_Work task_
Where a line in the records below includes "computer", pull that line out.

_Recorded data_

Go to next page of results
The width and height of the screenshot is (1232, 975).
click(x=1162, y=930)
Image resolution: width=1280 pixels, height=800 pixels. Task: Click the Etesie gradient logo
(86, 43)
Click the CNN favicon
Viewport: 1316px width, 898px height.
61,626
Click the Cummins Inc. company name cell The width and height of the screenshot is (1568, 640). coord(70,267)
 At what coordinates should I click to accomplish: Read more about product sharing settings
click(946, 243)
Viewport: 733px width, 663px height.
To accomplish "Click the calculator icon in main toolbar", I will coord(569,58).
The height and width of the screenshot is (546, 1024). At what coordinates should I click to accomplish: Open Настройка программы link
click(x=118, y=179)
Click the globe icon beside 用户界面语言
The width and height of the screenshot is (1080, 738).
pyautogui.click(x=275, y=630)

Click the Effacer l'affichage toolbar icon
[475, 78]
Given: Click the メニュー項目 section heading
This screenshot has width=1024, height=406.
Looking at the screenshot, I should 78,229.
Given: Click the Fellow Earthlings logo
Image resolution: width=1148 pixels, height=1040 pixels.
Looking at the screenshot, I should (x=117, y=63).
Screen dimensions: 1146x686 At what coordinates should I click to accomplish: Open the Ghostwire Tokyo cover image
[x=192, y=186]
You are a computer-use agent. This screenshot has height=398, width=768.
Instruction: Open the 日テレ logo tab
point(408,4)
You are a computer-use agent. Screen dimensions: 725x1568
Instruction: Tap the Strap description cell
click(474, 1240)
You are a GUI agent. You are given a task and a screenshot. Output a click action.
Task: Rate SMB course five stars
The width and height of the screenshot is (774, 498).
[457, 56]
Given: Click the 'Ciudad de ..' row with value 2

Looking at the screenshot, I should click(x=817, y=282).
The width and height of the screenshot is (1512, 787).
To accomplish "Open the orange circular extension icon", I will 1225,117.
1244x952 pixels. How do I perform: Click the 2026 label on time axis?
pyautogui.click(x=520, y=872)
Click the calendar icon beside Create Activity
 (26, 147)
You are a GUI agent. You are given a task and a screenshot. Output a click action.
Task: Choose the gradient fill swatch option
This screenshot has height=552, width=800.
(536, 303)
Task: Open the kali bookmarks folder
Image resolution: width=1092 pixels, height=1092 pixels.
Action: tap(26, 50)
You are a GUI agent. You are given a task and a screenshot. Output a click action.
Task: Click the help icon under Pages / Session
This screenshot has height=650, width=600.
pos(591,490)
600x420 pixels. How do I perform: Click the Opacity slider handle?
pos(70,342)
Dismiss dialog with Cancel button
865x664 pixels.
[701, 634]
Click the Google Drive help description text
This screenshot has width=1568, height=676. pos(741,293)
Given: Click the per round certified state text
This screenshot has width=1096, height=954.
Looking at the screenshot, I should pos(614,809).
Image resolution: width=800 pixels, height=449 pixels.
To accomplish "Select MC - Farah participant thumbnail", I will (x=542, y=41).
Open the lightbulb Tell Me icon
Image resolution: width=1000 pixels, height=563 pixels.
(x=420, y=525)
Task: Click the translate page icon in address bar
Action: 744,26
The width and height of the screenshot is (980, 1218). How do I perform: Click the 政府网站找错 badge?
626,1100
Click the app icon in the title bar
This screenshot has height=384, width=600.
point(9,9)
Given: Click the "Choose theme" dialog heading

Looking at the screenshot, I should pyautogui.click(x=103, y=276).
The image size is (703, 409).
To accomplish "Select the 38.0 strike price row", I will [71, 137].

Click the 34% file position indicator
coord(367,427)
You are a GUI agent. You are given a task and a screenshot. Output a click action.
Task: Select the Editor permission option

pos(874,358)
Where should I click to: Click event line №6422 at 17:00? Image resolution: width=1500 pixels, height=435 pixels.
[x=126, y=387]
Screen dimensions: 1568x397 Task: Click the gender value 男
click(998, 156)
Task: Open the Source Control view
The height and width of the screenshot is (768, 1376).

_Exercise response_
You are a computer-use agent. This screenshot has height=398, width=768.
You are a computer-use agent. Screen dimensions: 725x1568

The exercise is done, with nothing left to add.